DO THIS –
Edit the entries below by replacing every "How do I perform" with "What steps complete", keeping everything else the same.

MATERIALS PROVIDED –
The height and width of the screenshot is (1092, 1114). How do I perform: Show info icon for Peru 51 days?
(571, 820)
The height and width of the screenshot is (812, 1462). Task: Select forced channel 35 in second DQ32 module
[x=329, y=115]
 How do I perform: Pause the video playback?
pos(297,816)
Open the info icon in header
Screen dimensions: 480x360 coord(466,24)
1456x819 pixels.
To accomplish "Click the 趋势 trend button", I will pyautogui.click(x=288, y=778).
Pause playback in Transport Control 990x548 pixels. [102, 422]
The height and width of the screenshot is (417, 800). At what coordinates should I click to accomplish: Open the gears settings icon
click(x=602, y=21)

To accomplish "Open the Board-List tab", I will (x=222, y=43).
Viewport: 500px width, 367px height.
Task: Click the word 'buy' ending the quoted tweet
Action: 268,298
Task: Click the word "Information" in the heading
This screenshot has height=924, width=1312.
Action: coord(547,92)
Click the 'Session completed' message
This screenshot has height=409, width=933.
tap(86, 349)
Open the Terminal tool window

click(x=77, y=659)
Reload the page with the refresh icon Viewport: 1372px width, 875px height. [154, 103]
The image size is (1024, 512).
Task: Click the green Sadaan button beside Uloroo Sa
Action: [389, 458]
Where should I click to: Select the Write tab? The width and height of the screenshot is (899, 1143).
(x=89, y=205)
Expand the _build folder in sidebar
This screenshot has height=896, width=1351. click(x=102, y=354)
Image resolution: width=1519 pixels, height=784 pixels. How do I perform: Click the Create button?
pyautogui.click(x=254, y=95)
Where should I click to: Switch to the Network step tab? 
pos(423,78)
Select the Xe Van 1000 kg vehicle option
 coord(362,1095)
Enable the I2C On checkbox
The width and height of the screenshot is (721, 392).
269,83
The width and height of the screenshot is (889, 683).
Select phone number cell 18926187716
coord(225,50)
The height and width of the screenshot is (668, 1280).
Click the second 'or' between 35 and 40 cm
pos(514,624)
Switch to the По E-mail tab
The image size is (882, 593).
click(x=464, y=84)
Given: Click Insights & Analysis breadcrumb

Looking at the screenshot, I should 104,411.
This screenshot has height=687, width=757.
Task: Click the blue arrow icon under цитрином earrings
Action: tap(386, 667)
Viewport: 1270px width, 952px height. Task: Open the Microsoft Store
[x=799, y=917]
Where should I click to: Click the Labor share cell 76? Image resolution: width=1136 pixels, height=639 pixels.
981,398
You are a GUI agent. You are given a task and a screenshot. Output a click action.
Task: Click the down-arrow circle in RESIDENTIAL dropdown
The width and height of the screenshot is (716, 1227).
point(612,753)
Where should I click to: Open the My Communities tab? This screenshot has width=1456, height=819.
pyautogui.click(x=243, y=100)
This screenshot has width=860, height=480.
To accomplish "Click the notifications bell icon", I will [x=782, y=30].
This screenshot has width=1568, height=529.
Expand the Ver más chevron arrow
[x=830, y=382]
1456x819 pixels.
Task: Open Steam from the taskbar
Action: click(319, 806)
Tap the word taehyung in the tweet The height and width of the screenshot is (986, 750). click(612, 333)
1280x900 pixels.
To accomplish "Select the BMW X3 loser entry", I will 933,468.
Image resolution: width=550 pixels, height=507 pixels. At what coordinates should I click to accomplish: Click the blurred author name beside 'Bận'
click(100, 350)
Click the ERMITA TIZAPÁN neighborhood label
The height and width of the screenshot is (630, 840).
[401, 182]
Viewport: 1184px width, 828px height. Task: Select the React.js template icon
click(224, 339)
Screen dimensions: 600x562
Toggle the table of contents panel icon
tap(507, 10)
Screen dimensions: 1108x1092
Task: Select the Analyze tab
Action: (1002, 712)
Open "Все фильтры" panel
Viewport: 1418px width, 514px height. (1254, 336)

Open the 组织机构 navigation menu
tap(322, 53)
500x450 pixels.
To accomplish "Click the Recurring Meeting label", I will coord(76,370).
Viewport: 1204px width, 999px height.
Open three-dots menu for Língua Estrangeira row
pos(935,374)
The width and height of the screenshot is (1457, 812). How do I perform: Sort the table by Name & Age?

SOLVED EXERCISE –
The height and width of the screenshot is (1092, 1114). What steps complete: Show info icon for Peru 51 days?
(571, 820)
The height and width of the screenshot is (812, 1462). Task: Select forced channel 35 in second DQ32 module
[x=329, y=115]
 What steps complete: Pause the video playback?
pos(297,816)
Open the info icon in header
Screen dimensions: 480x360 coord(466,24)
1456x819 pixels.
To accomplish "Click the 趋势 trend button", I will pyautogui.click(x=288, y=778).
Pause playback in Transport Control 990x548 pixels. [102, 422]
The height and width of the screenshot is (417, 800). At what coordinates should I click to accomplish: Open the gears settings icon
click(x=602, y=21)

To accomplish "Open the Board-List tab", I will (x=222, y=43).
Viewport: 500px width, 367px height.
Task: Click the word 'buy' ending the quoted tweet
Action: 268,298
Task: Click the word "Information" in the heading
This screenshot has height=924, width=1312.
Action: coord(547,92)
Click the 'Session completed' message
This screenshot has height=409, width=933.
tap(86, 349)
Open the Terminal tool window

click(x=77, y=659)
Reload the page with the refresh icon Viewport: 1372px width, 875px height. [154, 103]
The image size is (1024, 512).
Task: Click the green Sadaan button beside Uloroo Sa
Action: [389, 458]
Where should I click to: Select the Write tab? The width and height of the screenshot is (899, 1143).
(x=89, y=205)
Expand the _build folder in sidebar
This screenshot has height=896, width=1351. click(x=102, y=354)
Image resolution: width=1519 pixels, height=784 pixels. What steps complete: Click the Create button?
pyautogui.click(x=254, y=95)
Where should I click to: Switch to the Network step tab? 
pos(423,78)
Select the Xe Van 1000 kg vehicle option
 coord(362,1095)
Enable the I2C On checkbox
The width and height of the screenshot is (721, 392).
269,83
The width and height of the screenshot is (889, 683).
Select phone number cell 18926187716
coord(225,50)
The height and width of the screenshot is (668, 1280).
Click the second 'or' between 35 and 40 cm
pos(514,624)
Switch to the По E-mail tab
The image size is (882, 593).
click(x=464, y=84)
Given: Click Insights & Analysis breadcrumb

Looking at the screenshot, I should 104,411.
This screenshot has height=687, width=757.
Task: Click the blue arrow icon under цитрином earrings
Action: tap(386, 667)
Viewport: 1270px width, 952px height. Task: Open the Microsoft Store
[x=799, y=917]
Where should I click to: Click the Labor share cell 76? Image resolution: width=1136 pixels, height=639 pixels.
981,398
You are a GUI agent. You are given a task and a screenshot. Output a click action.
Task: Click the down-arrow circle in RESIDENTIAL dropdown
The width and height of the screenshot is (716, 1227).
point(612,753)
Where should I click to: Open the My Communities tab? This screenshot has width=1456, height=819.
pyautogui.click(x=243, y=100)
This screenshot has width=860, height=480.
To accomplish "Click the notifications bell icon", I will [x=782, y=30].
This screenshot has width=1568, height=529.
Expand the Ver más chevron arrow
[x=830, y=382]
1456x819 pixels.
Task: Open Steam from the taskbar
Action: click(319, 806)
Tap the word taehyung in the tweet The height and width of the screenshot is (986, 750). click(612, 333)
1280x900 pixels.
To accomplish "Select the BMW X3 loser entry", I will 933,468.
Image resolution: width=550 pixels, height=507 pixels. At what coordinates should I click to accomplish: Click the blurred author name beside 'Bận'
click(100, 350)
Click the ERMITA TIZAPÁN neighborhood label
The height and width of the screenshot is (630, 840).
[401, 182]
Viewport: 1184px width, 828px height. Task: Select the React.js template icon
click(224, 339)
Screen dimensions: 600x562
Toggle the table of contents panel icon
tap(507, 10)
Screen dimensions: 1108x1092
Task: Select the Analyze tab
Action: (1002, 712)
Open "Все фильтры" panel
Viewport: 1418px width, 514px height. (1254, 336)

Open the 组织机构 navigation menu
tap(322, 53)
500x450 pixels.
To accomplish "Click the Recurring Meeting label", I will coord(76,370).
Viewport: 1204px width, 999px height.
Open three-dots menu for Língua Estrangeira row
pos(935,374)
The width and height of the screenshot is (1457, 812). What steps complete: Sort the table by Name & Age?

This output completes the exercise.